Now and in the decades to come, science literacy may well be the defining factor for our success as individuals and as a nation. Indeed, U.S. global competitiveness and its national security rest firmly on our ability to educate a workforce capable of generating, coping with, and mastering myriad technological changes. In the summer of 2000 and again this past spring, Federal Reserve Chairman Alan Greenspan broke with tradition and testified before Congress not about interest rates or inflation but about the importance of strengthening U.S. science and math education as the foundation to continued economic growth and national security.

Those planning to pursue science and engineering careers will need higher levels of science literacy than most, but perhaps not so obvious is the fact that even nonscientists will need a baseline level of science understanding if they are to become responsible citizens, capable of functioning fully in a technology-driven age. Yet, many of us who work in science and technology (S & T) fields do not believe that the country has made the full commitment to improving science education. We are routinely barraged by reports telling us that our students are simply not making the grade when it comes to science. From the National Assessment of Education Progress to the Third International Math and Science Study (TIMSS), which periodically compares U.S. student performance in math and science to that of students from other countries, the news has not been favorable.

Recently, a spate of new reports has returned the issue of U.S. science education to center stage.
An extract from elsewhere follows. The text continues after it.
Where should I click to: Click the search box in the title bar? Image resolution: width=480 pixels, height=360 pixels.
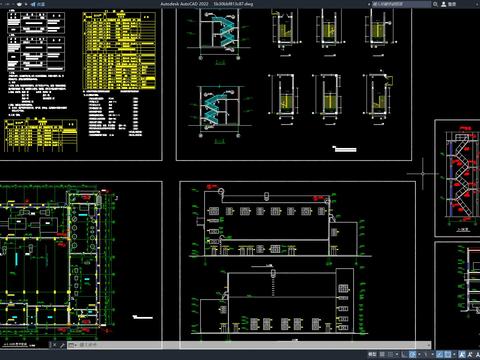point(401,4)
The National Science Foundation (NSF) and the National Science Board issued companion reports in the spring of 2004 that show that the United States is not producing the number of scientists and engineers it needs to fill a job sector that is growing far faster than any other. Nor can the United States continue to depend on the talents and contributions of foreign-born scientists who have filled these jobs for the past decade, the reports say, because these scientists are now presented with expanding opportunities elsewhere. Thus, the United States faces a major shortage of science and engineering talent at the same time that many other countries are closing the gap with U.S. research leadership.

This country has a science pipeline problem, a problem that doesn't begin in college or high school. It begins in elementary school, as early as kindergarten. That is when we get the best first chance to grab students' attention and keep them engaged and interested in science for a lifetime. That is also the time when students, if taught science in a hands-on, inquiry-based manner, begin to develop important lifelong science literacy skills, such as problem solving, critical thinking, and working in teams.
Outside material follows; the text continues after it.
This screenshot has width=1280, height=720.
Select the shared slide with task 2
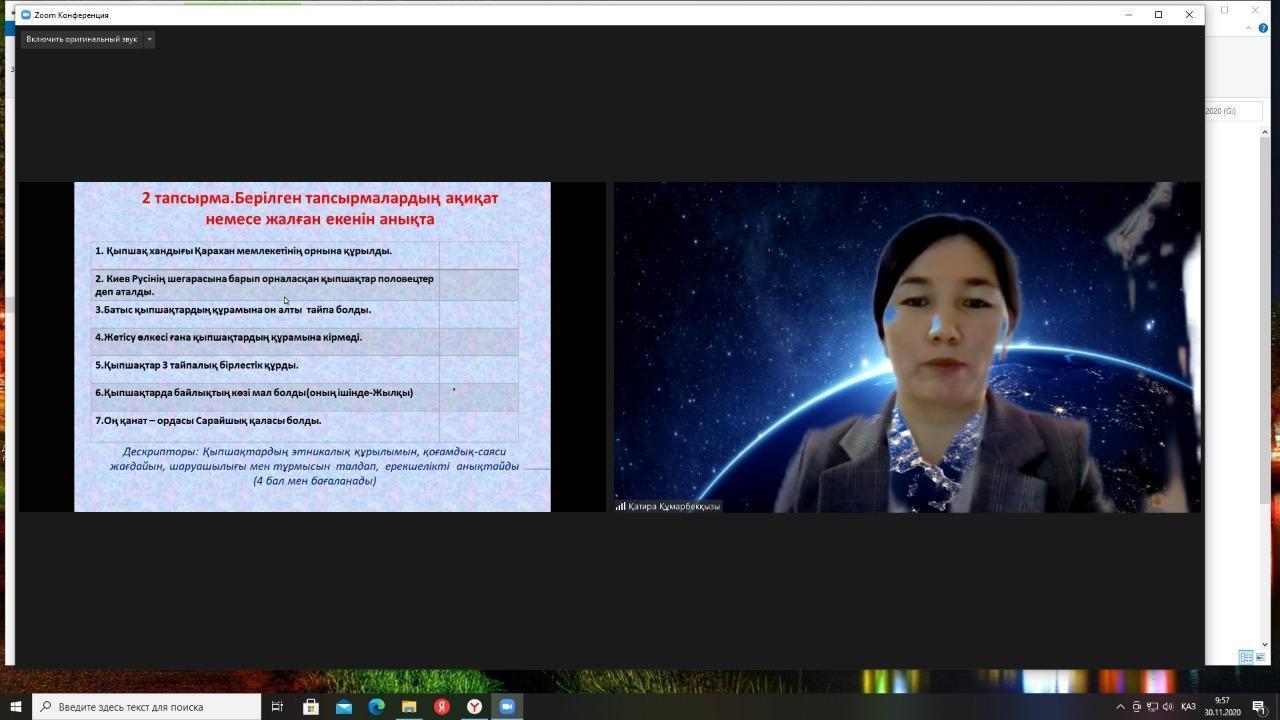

This is not necessarily news to science educators who have been involved in efforts to strengthen science teaching for the past decade or so. Scientists, business leaders, and educators now agree that more effort should be placed on K-12 science education, with increased emphasis at the elementary school level. They concur that the skills and techniques of precollege science teachers should be strengthened and expanded, and that science teaching resources, including curriculum, laboratory equipment, and information technologies, should be renewed and improved. Most important, they want science to be taught in a hands-on, inquiry-based way.

This kind of inquiry or experiential learning involves a shift from fact-intensive, textbook-based, lecture-driven science to idea-intensive, experiment-based science learning through project teamwork that is overseen and orchestrated by a skilled professional science teacher well schooled in and comfortable with science. It is a methodology that aligns with the National Science Education Standards and that has been promoted for the past decade or so by the National Science Foundation, National Science Teachers Association, and the National Science Resources Center (NSRC), among others. …

The rest of this article is only available to active members of Questia

Already a member? Log in now.

Notes for this article

Add a new note
If you are trying to select text to create highlights or citations, remember that you must now click or tap on the first word, and then click or tap on the last word.
One moment ...
Default project is now your active project.
Project items
Notes
Cite this article

Cited article

Style
Citations are available only to our active members.
Buy instant access to cite pages or passages in MLA 8, MLA 7, APA and Chicago citation styles.

(Einhorn, 1992, p. 25)

(Einhorn 25)

(Einhorn 25)

1. Lois J. Einhorn, Abraham Lincoln, the Orator: Penetrating the Lincoln Legend (Westport, CT: Greenwood Press, 1992), 25, http://www.questia.com/read/27419298.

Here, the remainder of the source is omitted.